Studies of ARM + GPU platform performance (switched and unswitched) and the availability of more platforms with single-socket x86 CPUs + PCI-E switches are starting to tell us more. We’re excited to see the data, but we treat these dilemmas very conservatively until someone can prove to us that restricted bandwidth to the host will result in superior performance for an application.
No one said GPU computing was easy. Understanding your application’s behavior during runs is critical to designing the proper system to run it. Use resource monitors, profilers, and any tool you can to assist. We have a whole blog post series that may help you. Take a GPU Test Drive with Microway to verify.
We encourage you to enlist an expert to help design your system once you know. Complete information about your application’s behavior ensures we can design the system that will perform best for you. As an end-user, you realize a system that is ready to do useful work immediately after delivery. This ensures you get the most complete value out of your hardware purchase.

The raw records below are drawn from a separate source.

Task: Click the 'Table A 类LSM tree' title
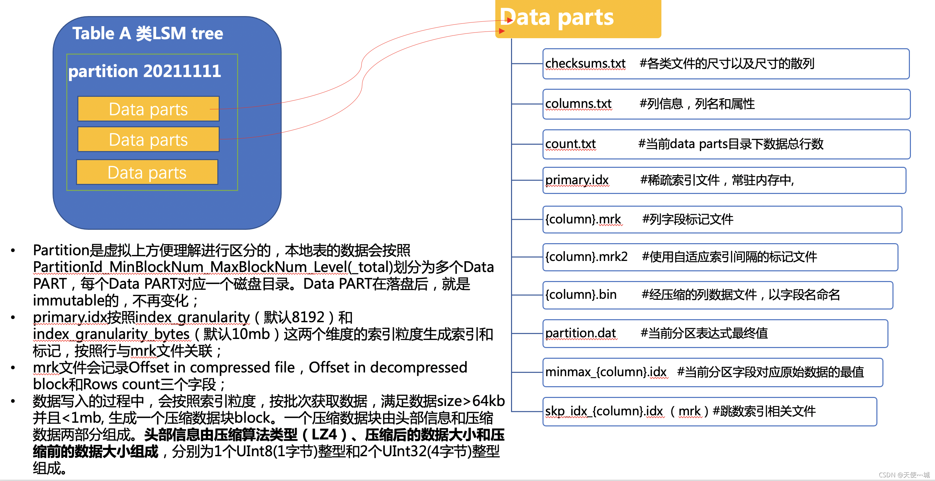pos(147,33)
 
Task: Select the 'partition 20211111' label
pos(144,71)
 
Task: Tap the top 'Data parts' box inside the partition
pos(148,109)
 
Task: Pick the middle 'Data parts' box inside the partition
pos(148,139)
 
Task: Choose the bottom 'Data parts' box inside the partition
pos(147,173)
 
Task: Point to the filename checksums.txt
pos(585,64)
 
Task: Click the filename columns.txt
pos(578,104)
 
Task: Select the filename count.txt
pos(570,144)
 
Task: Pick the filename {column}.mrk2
pos(586,257)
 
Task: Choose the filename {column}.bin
pos(581,294)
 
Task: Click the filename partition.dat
pos(580,333)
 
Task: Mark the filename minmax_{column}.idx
pos(605,372)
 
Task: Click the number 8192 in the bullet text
pos(308,317)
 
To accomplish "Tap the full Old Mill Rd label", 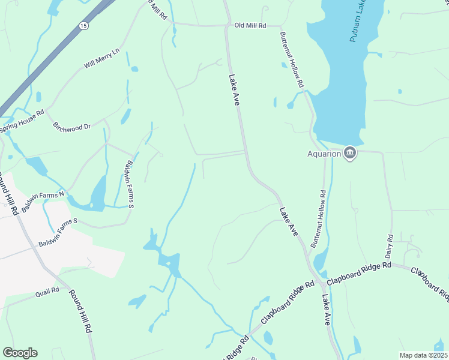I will pos(250,25).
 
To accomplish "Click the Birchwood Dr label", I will pos(71,127).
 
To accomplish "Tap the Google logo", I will pos(20,353).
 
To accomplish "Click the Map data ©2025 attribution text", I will pos(423,355).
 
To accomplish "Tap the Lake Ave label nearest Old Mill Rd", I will pos(234,90).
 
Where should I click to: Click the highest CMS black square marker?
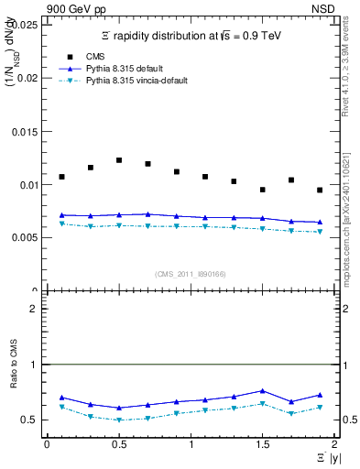[x=119, y=160]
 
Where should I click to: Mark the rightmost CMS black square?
[x=320, y=190]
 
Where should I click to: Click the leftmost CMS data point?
[x=61, y=177]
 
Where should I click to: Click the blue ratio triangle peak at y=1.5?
[x=262, y=391]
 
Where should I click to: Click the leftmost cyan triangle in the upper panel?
[x=61, y=224]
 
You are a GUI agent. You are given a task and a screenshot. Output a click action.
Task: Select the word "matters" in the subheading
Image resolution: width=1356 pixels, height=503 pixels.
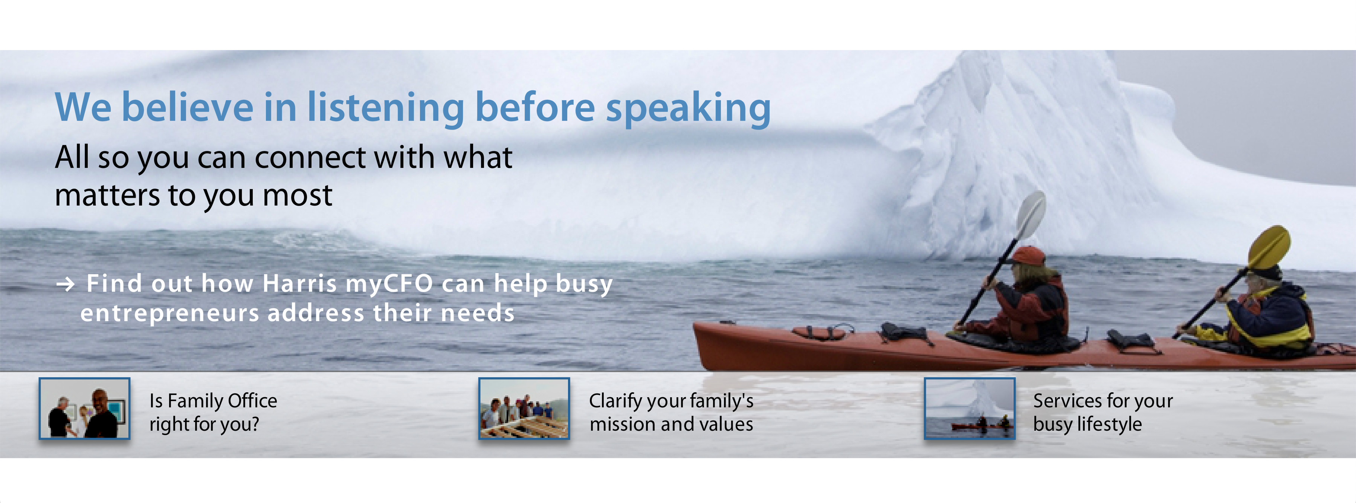107,196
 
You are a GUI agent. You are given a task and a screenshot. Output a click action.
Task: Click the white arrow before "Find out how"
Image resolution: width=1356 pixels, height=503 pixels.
66,285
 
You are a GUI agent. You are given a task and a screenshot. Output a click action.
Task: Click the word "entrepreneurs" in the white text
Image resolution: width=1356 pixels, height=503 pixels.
170,314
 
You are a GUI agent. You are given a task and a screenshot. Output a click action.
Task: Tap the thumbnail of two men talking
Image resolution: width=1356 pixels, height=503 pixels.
84,408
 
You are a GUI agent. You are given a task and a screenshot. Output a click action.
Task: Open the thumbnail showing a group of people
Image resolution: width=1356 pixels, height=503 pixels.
524,408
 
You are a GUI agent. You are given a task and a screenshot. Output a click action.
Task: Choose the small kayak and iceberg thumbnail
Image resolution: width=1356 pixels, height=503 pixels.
970,408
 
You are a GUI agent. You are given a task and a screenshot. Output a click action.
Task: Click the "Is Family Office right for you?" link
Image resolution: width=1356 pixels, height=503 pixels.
213,413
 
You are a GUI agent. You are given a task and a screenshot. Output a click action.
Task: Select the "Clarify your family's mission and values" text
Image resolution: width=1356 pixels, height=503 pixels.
671,413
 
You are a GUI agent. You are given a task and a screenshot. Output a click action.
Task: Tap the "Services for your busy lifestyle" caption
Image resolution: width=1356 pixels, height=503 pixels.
1103,413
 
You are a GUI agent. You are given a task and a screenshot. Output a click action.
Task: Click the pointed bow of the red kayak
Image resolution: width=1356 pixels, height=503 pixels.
696,326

Finally, we have guidance for when you are in doubt or when you have no data. In this case we recommend any Xeon E5-1600v3 or Xeon E5-2600v3 CPU: they deliver the most PCI-E lanes per socket (40). It’s one of the most robust configurations that keeps you out of trouble. Still, only comprehensive testing will determine the choice with the absolute best price-performance calculation for you. Understand these myths, test your code, let us guide you, and you will procure the best system for your needs!